In the past, the enumeration district was drawn up for convenience in the collection of information, and could not be easily matched with anything else. It would have been extremely difficult to run information through a computer and quickly match it with names on the electoral list. But, once the postal code is included, it will be extremely easy to match on a national basis.

Mr. Dorrell

The possibilities about which the hon. Gentleman expressed concern were that there could be breaches of confidentiality and that information derived from a census could be used commercially. The point that I am making is that the enumeration district is a building block for the creation of a postcode sector—not the other way round. Of course, the boundaries will not always be precisely the same. Anyone seeking to discover the social make-up of a postcode sector would not find it very difficult—give or take the odd relatively small margin of error—to build up a reasonable picture, simply by taking the information published on the basis of enumeration districts. I do not believe that the hon. Gentleman has shown that there is either a threat to confidentiality or a breach of privacy that could be exploited commercially in an undesirable way by providing information on the basis of postcode sectors.
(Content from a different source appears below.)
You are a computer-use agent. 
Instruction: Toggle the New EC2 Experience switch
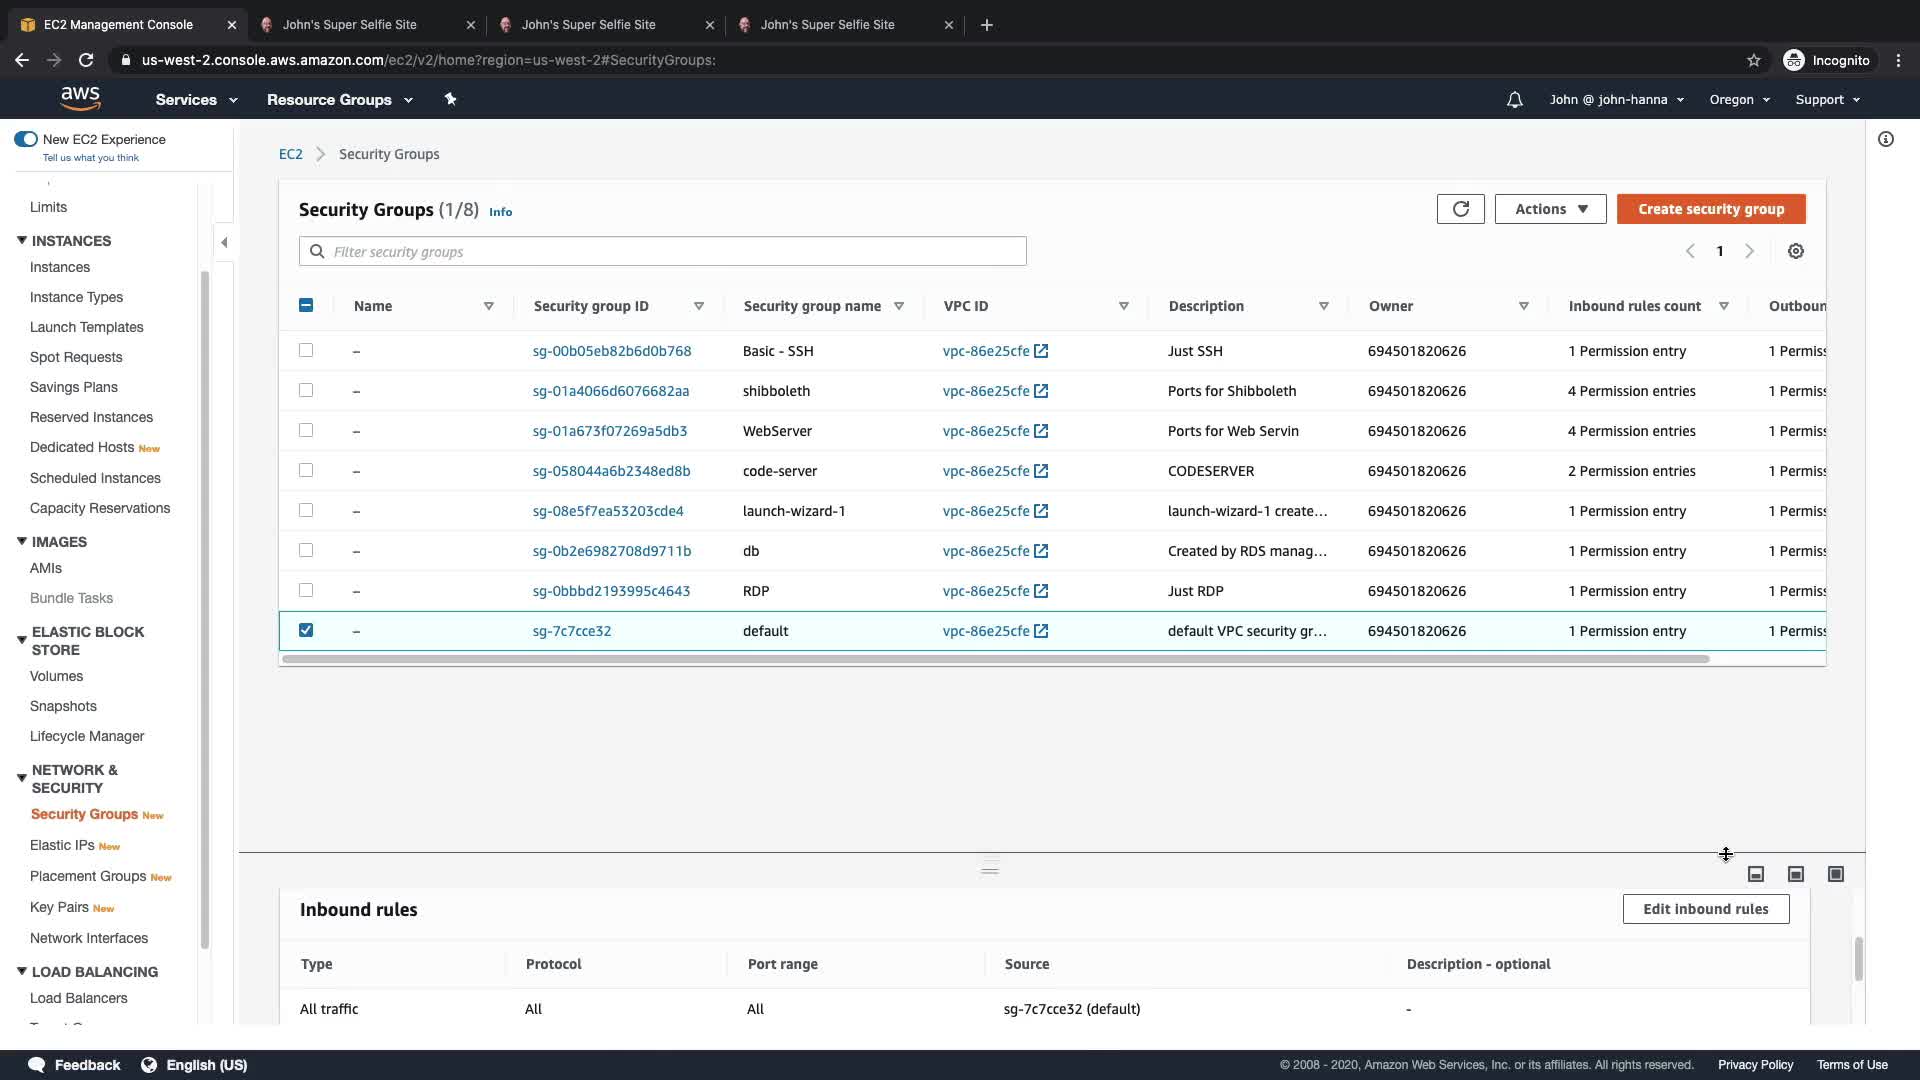click(26, 139)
The hon. Member for Greenock and Port Glasgow (Dr. Godman) asked me for an assurance that temporary employees would not be asked to collect information in the locality in which they lived. I can give him an absolute assurance to that effect.

The hon. Member for Leyton (Mr. Cohen) expressed concern abut the contents of a letter in last Saturday's Guardian concerning the collection of information in a longitudinal study. I refer the hon. Gentleman to a written answer that I gave to his hon. Friend the Member for Aberdeen, South (Mr. Doran), in which I set out the basis of the continuing longitudinal study that the OPCS conducts: The OPCS has no plans to conduct, commission or participate in a longitudinal survey based on the 1991 census. Such a survey would entail repeated interviewing of a sample of the population over a period of time. However, the OPCS administers a longitudinal study which can be used to link together, when required, data for a 1 per cent. sample of the population of England and Wales to produce statistical tables. The study includes the information from the various records of events held by the OPCS. The events include the 1971 and 1981 censuses, births and deaths. The study provides additional insights in the process of changes over time and increase the usefulness of information collected by the OPCS. As announced in the winter 1989 issue of Population Trends', a copy of which is in the Library, the OPCS plans to include the appropriate sample of records from the 1991 census in the study."—[Official Report, 26 February 1991; Vol. 186, c. 467.] As regards the hon. Gentleman's case that the British Computer Society study was published too late, I am bound to say that it could also have been published too early. The purpose of the study was to examine the procedures that were being put in place for the census that is to take place in April. That requires the BCS to see those procedures being put into place and it would have been absurd to advance that ahead of the time when that information would have been available to it.

The Bill is a small but significant step in completing the statutory guarantee of confidentiality surrounding the census, and I hope that the House will give it a Third Reading.

Question put and agreed to.

Bill accordingly read the Third time, and passed, without amendment.